Monday, October 24, 2011
Music Review: Opeth- Heritage
It's a pretty significant accomplishment for any band to reach the ten album plateau. By this point, most bands have either given up, broken up, or burnt out. If they are still making music, it is likely formulaic bullshit just to make a few bucks on record sales and kick start another high-priced tour.
Opeth on the other hand, is a band that appears to be constantly evolving, both in terms of their music, and in terms of their lineup. Since 2005, four new members have entered the ranks of Opeth, one of which, Keyboardist Per Wiberg, has since been replaced. You might think that the dude playing keys in a death metal band has little effect on a band's overall sound, but in my experience new band line-ups always result in a band who's sound scape is altered.
Heritage is definitely a unique sounding album, and a definite departure from their previous works. From the melancholy piano intro on the first track, Heritage, it is clear that this album is going to take the listener to new places. Those new places are even more evident on the following track, The Devil's Orchard, a song that serves as a good example of what you can expect from the rest of the album. You might think: with new members comes new influences, new approaches, and the end result: new sounds. However, I would argue that Opeth's new direction is less a product of who is new to the band and more likely due to who is still there.
It seems pretty clear to me that Opeth is fully Mikael Akerfeldt's band, and the rest of the band marches to the beat of his drum. It could be argued that this has been the case for some time, but with additions like Martin Axenrot and Fredrik Akesson, guys with death metal in their blood, I wonder how they feel about the band taking the less heavy road.
The Devil's Orchard makes three things distinctly clear: First off, this is by far Opeth's softest album since Damnation. Secondly, this is most likely Opeth's most progressive, and experimental album yet. Altering time signatures, tempo shifts, and trippy sounds are all in abundance here. Lastly, and maybe the most important factor of them all, is that Heritage is an album completely devoid of the death metal growl. A detail the metal lover in me had a hard time coping with.
That said, it is really only on the first few listens that the death metal growl is missed. Once I had a better taste for the album, and I had adjusted to it's sound, it became pretty clear that there really is no place for the growl on the album. This set of compositions is truly much better served by Mikael Akerfeldt's liquid honey vocals. For a guy who can deliver some beastly growls, he really does have a beautiful singing voice. That voice does have it's limits though. There are times when Akerfeldt sings high, with less than great sounding results. Still, for this set of songs, the clean lyrics work well in harmony with the music.
Instrumentally, Heritage breaks new ground for the band.

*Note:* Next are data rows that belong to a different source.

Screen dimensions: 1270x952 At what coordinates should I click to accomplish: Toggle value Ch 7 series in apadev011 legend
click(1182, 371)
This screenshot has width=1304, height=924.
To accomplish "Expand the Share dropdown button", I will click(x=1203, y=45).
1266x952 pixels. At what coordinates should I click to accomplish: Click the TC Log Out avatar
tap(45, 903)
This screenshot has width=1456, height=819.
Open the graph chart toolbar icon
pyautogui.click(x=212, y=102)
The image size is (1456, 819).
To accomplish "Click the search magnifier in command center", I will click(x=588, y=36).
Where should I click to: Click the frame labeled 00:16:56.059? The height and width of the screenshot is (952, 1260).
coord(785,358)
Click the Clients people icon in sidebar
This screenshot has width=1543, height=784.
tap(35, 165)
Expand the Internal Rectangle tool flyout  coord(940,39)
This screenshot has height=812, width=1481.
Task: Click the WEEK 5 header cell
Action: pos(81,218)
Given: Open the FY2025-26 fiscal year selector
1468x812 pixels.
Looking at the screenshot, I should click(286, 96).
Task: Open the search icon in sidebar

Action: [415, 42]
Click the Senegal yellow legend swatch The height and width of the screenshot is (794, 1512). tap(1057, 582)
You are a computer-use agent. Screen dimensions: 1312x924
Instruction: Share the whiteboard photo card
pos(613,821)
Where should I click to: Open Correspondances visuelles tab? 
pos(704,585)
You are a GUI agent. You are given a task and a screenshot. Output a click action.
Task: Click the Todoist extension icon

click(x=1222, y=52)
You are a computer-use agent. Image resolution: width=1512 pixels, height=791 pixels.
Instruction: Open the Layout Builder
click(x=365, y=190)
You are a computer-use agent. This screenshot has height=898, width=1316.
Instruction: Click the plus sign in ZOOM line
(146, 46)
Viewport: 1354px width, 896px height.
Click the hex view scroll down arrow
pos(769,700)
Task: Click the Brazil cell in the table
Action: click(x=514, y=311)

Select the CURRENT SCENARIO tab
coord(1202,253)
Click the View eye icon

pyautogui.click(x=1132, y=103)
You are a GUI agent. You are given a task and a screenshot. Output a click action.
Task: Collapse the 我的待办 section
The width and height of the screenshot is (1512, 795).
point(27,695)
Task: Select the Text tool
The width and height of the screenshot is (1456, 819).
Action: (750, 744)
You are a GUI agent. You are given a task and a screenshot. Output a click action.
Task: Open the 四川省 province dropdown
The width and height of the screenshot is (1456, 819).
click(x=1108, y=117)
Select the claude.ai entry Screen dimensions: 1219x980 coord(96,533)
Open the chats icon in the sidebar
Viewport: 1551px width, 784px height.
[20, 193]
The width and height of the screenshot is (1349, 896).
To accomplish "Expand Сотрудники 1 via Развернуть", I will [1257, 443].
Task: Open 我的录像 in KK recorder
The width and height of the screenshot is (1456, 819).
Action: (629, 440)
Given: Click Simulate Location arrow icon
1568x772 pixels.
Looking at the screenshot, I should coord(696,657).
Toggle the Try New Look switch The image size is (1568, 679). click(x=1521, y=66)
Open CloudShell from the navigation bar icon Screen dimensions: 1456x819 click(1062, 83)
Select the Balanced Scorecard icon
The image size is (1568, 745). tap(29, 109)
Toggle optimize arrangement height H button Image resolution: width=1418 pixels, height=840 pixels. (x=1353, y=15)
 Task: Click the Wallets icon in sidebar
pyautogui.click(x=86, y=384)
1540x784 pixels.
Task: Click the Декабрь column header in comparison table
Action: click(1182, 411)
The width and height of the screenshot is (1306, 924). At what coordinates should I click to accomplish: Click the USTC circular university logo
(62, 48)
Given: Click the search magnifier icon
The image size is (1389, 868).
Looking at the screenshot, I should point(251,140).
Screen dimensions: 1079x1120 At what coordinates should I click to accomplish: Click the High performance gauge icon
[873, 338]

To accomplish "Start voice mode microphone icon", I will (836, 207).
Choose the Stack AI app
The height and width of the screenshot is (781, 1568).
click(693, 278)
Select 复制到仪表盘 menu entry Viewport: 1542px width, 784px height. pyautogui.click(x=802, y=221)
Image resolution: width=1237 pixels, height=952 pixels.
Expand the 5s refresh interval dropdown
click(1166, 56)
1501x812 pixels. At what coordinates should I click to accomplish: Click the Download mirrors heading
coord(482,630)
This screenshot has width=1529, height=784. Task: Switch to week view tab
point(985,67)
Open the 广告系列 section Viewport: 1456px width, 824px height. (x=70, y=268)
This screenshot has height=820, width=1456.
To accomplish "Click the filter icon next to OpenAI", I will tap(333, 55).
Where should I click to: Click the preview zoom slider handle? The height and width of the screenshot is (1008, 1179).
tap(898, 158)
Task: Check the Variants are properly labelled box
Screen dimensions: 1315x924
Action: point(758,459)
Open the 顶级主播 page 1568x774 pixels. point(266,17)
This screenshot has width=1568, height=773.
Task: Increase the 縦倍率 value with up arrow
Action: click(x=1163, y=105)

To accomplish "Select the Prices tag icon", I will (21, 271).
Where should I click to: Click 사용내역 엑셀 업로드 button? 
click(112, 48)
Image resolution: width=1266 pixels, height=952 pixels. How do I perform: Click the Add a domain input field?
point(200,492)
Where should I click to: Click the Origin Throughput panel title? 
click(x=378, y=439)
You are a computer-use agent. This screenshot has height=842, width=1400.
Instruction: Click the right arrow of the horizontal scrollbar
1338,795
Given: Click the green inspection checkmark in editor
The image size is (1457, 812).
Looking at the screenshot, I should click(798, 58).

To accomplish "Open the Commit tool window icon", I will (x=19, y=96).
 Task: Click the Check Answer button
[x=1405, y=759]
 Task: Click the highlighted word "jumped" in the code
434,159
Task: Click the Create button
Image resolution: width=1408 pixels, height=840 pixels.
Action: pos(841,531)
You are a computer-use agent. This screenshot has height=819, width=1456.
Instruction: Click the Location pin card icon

Not only is it softer than most of their previous output -look no further than the lovely guitar riff intro to I Feel the Dark- it also features some musical elements not often used by a metal band. Aside from the occasional acoustic guitar, you'll also find some stand-up bass, hand percussion djembes and congas, and in the case of Famine, a healthy dose of some flute. These elements all serve to prove the fact that Opeth has taken a much more progressive and experimental approach with Heritage.
For the most part, Opeth's new approach makes for some beautiful music, but at other times, the band goes a bit overboard with the progressive elements and, as is the case on Slither, wanders into the danger zone of rhythm damning avant-garde nonsense. While The Devil's Orchard is a great example of progressive metal done well, complete with time changes, and tempo shifts, it never stops being a good song with it's roots firmly planted in metal soil. Slither on the other hand, takes the progressive elements to the extreme and becomes an incomprehensible mish-mash of buzzing, swirling sounds that barely resembles music. Maybe this is a case of the listener needing more time to acquire an appreciation for the unique sound, but I'm more inclined to say Slither is a dud. When a band takes a new approach to music and explores new avenues, one dud out of ten isn't too bad, and Heritage delivers 57+ minutes of mostly wonderful music.
There will definitely be some fans out there disappointed with Opeth's new sound, and while some may say this album is just a departure, I get the feeling that Clean Vocals Progressive Metal-land is now Opeth's permanent residency. Heritage is an album I initially struggled to enjoy, but it is an album that continues to grow on me with each listen. I definitely prefer Heritage to the band's previous effort, Watershed, but I still find myself preferring their earlier, heavier albums. Overall, an impressive effort, far superior to just about everything else in the music industry, but in terms of what I look for in an Opeth album, I'm left wanting a bit more.